In this section, we present the core idea to compute an optimal solution. In particular, we show that there are optimal solutions that satisfy properties on their behaviour. We call these solutions canonical optimal solutions. Then we restrict the search for optimal solutions to the canonical solutions. For simplicity, we leave out all the proofs of this section and focus on giving intuitions. The interested reader can find the proofs in the companion report [23] for the more general case where not all final outputs need to be kept into memory. The context considered in this paper corresponds to the case where all b_i values are equal to 1 in [23], where b_i indicates if the results of chain i needs to be kept in memory.

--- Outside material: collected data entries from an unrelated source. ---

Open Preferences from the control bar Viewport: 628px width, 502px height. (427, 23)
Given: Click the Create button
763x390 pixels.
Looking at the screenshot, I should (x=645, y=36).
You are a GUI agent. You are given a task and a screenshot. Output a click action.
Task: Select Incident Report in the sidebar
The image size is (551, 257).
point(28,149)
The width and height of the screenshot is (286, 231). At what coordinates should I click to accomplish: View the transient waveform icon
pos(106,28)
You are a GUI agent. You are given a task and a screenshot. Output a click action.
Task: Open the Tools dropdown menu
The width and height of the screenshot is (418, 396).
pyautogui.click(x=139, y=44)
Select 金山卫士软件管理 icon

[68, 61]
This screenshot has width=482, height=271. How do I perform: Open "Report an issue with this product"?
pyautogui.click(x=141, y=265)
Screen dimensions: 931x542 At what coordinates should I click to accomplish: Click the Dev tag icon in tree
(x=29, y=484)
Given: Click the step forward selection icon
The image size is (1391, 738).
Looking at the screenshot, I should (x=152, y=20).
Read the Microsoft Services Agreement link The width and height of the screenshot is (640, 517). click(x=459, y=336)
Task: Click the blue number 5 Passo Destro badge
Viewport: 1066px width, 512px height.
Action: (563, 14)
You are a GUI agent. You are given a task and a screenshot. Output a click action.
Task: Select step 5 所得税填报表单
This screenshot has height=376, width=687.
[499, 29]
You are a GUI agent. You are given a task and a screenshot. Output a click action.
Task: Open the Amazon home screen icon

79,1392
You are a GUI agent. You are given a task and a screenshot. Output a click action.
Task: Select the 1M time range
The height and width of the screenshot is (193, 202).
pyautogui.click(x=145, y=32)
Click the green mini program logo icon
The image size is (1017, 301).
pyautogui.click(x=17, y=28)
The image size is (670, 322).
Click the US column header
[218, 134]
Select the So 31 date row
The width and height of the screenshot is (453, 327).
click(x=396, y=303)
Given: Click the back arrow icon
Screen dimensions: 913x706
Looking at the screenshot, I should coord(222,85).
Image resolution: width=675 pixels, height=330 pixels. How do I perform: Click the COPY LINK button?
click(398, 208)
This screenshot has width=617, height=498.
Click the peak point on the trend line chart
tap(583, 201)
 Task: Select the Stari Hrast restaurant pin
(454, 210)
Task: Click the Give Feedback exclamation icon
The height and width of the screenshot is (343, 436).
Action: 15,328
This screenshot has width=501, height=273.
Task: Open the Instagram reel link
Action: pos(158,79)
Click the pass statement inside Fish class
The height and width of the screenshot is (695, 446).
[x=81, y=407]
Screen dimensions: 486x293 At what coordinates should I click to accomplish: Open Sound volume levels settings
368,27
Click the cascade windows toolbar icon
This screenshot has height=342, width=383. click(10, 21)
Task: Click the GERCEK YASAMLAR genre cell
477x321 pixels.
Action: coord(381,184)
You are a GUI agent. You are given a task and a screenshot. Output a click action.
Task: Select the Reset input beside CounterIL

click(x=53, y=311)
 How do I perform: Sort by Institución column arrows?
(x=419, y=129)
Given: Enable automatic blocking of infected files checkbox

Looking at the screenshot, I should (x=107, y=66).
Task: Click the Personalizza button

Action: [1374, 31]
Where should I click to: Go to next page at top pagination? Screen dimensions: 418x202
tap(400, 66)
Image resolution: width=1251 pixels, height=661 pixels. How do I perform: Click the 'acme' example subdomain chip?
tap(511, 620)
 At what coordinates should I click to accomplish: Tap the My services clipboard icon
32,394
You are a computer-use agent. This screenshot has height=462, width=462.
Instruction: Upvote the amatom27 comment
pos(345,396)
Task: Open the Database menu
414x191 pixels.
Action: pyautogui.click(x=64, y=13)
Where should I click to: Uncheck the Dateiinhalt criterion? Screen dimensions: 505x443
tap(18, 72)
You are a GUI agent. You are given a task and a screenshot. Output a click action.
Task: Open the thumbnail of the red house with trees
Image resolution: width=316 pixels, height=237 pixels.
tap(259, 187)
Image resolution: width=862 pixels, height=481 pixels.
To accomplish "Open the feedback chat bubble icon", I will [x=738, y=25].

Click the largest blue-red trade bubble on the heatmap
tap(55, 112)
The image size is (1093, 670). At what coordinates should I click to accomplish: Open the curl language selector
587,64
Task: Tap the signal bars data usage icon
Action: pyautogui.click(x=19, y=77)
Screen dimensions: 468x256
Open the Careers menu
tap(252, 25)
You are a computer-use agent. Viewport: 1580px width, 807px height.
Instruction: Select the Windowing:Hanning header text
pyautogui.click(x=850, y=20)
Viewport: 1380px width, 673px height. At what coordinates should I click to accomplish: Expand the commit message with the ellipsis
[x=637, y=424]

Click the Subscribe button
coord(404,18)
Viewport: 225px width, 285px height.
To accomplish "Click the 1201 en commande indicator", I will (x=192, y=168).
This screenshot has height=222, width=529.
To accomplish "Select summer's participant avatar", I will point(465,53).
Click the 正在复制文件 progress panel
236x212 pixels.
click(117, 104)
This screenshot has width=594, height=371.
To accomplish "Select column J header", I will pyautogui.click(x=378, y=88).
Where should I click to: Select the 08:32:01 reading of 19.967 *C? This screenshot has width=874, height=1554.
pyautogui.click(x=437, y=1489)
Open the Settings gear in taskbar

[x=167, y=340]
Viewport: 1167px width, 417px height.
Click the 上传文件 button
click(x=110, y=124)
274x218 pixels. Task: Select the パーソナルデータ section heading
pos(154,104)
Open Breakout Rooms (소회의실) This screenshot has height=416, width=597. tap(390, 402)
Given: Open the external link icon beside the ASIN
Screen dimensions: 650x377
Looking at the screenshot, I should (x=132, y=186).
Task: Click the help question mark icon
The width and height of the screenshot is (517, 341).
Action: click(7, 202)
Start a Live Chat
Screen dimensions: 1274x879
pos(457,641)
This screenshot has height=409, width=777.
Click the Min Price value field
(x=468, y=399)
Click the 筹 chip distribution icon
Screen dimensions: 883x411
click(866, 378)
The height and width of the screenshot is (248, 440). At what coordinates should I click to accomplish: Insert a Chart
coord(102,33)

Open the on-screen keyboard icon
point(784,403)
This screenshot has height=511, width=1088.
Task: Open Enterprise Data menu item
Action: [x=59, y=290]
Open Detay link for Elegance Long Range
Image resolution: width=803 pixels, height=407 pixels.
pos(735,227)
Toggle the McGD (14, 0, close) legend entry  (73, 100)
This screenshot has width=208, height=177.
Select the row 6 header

For terminology sake, let us first note that an algorithm for ${\mathrm{Prob}}_{\text{join}}(\mathit{\ell },c)$ can be decomposed into three different phases (figure 4):

• —the forward phase: we traverse all branches to write all inputs of the turn in memory. During this phase, one cannot compute any backward operations, but some of the input data can be stored;
• —the turn: at the beginning of this phase, all input data of the turn are stored in memory, and are replaced by all output data at the end in the same memory locations. Indeed, the input data of the turn will never be used anymore;
• —the backward phase: we read some input data that were stored earlier to backpropagate a subset of the graph.

Figure 4.

The three main phases of the algorithm. Green blocks correspond to the storage of ‘forward’ data, blue blocks to storage of ‘backward’ data. To process the backward phase, the red-circled value stored during the forward phase is used to recompute subsequent values. (a) The forward phase, (b) the turn, (c) the backward phase. (Online version in colour.)

(a). Canonical form and optimal solutions

We say that a solution is in a canonical form if it obeys the following recursive structure.

• (i)Given c memory slots, from an input x written on memory, j forward steps are performed on the branch m of x.
• (ii)The output after those steps is stored into memory.
• (iii)A canonical solution for the smaller problem where all branches’ size are unchanged except for branch m which is now smaller by j forward steps (recurrence formula) with c − 1 memory slots.
• (iv)From the input x in memory, the j steps following x are backpropagated² using all available memory slots.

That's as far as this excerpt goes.